Something of a green alert over in Shanghai. The stock market was soft again in the morning - for the fifth day in a row - as sentiment stayed weak.
Green because, as Tom Mitchell explains in Tuesday’s FT, on the mainland China bourse shares appear in red if they are rising, and green if they are falling. Near neighbour Hong Kong has precisely the reverse.
In any case, the resilient Shanghai Composite clawed its way back to finish the day up 106 points at 5,773.39. But red-green colourblindness is the least of the two markets’ challenges.
Chatter last week about a possible share swap mechanism, state-sponsored arbitrage if you will, boosted Hong Kong shares and depressed those on the mainland. Hong Kong’s rally has narrowed the gap between its H-shares and China’s A-shares - now 55 per cent on a weighted-average basis.
But how such ‘red arb’ would be possible, given China’s strict capital controls, whch make it impossible for mainland investors to buy shares freely in Hong Kong and vice versa, remains in dispute, says Mitchell.

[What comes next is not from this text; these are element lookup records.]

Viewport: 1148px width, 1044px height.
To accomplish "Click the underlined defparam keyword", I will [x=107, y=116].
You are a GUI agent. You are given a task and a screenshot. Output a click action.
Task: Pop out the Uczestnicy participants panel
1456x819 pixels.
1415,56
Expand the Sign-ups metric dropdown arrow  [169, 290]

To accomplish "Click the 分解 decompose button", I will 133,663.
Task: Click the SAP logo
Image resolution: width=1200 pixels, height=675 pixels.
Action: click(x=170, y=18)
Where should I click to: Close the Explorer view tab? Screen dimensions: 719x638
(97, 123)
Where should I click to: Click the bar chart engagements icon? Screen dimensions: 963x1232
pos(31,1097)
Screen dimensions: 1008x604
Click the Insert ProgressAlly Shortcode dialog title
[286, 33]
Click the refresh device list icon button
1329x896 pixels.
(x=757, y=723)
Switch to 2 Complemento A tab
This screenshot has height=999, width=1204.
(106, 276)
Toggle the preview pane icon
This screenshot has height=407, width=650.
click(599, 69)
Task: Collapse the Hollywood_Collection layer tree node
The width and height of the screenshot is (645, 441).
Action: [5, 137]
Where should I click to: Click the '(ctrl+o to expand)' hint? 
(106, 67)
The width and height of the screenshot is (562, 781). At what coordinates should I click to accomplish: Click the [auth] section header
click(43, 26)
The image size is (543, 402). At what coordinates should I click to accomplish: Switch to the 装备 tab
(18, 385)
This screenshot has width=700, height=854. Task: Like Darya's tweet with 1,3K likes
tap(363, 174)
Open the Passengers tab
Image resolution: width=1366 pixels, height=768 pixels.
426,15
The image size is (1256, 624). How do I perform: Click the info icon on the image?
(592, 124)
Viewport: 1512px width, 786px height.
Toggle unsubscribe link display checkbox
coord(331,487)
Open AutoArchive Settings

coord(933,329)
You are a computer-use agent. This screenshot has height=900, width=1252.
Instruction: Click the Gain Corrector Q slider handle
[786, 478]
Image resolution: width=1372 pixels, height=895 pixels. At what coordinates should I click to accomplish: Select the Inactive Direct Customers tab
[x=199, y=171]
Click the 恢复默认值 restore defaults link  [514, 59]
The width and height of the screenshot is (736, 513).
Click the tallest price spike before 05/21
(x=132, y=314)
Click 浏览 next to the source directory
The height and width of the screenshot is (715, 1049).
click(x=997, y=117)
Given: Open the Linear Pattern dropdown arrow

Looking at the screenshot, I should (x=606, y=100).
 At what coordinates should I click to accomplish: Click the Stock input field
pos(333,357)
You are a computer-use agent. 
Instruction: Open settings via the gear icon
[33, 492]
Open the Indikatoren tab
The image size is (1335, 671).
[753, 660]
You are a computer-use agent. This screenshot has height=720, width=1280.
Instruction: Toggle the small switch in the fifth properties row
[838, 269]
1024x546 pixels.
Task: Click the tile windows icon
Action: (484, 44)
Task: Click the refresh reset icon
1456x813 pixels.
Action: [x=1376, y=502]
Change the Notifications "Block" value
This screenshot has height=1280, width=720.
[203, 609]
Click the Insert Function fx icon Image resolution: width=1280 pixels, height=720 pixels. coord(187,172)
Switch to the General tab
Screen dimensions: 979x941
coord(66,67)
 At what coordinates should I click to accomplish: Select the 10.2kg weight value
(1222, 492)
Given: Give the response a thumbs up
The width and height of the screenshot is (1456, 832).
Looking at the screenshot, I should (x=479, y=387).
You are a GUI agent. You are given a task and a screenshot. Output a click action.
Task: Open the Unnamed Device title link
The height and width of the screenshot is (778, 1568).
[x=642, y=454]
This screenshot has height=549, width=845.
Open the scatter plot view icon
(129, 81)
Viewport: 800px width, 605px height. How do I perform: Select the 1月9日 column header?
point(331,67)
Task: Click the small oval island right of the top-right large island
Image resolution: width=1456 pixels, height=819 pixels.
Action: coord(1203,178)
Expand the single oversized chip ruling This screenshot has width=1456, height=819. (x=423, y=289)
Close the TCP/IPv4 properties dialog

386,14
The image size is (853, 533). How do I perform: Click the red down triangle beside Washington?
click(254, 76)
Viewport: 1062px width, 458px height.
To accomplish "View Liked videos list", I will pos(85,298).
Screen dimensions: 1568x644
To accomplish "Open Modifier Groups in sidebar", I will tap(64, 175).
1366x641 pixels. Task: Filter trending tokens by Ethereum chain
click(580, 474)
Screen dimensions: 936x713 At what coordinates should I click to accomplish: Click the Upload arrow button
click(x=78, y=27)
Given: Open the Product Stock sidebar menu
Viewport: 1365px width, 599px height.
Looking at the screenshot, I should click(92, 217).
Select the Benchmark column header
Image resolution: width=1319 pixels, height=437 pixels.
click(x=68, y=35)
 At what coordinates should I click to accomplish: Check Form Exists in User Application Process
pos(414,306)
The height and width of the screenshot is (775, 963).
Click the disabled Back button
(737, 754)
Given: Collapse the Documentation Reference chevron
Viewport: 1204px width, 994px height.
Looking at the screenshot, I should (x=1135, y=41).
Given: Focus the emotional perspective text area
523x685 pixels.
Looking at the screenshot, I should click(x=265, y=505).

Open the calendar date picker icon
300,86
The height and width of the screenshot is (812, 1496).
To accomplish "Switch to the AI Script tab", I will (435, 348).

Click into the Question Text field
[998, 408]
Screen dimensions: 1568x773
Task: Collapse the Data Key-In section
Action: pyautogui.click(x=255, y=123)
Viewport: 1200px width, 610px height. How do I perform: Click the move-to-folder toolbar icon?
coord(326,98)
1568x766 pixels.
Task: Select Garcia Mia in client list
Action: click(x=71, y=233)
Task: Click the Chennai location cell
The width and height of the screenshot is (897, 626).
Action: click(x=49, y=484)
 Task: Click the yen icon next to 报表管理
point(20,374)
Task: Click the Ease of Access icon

Some argue that A-share valuations will moderate as Chinese corporate earnings rise and new share supply is increased, while institutional investor quotas should support a continued rerating in Hong Kong. The premium should narrow of its own accord.
The Lex column meanwhile thinks that arbitrage between different Chinese share classes is right up there with slimming chocolate: fervently desired and highly unlikely.
China has little to gain from such a move - issuers’ ability to raise cheap equity at home would be curtailed, and there is still a string of issuers waiting to “come home” by listing in Shanghai.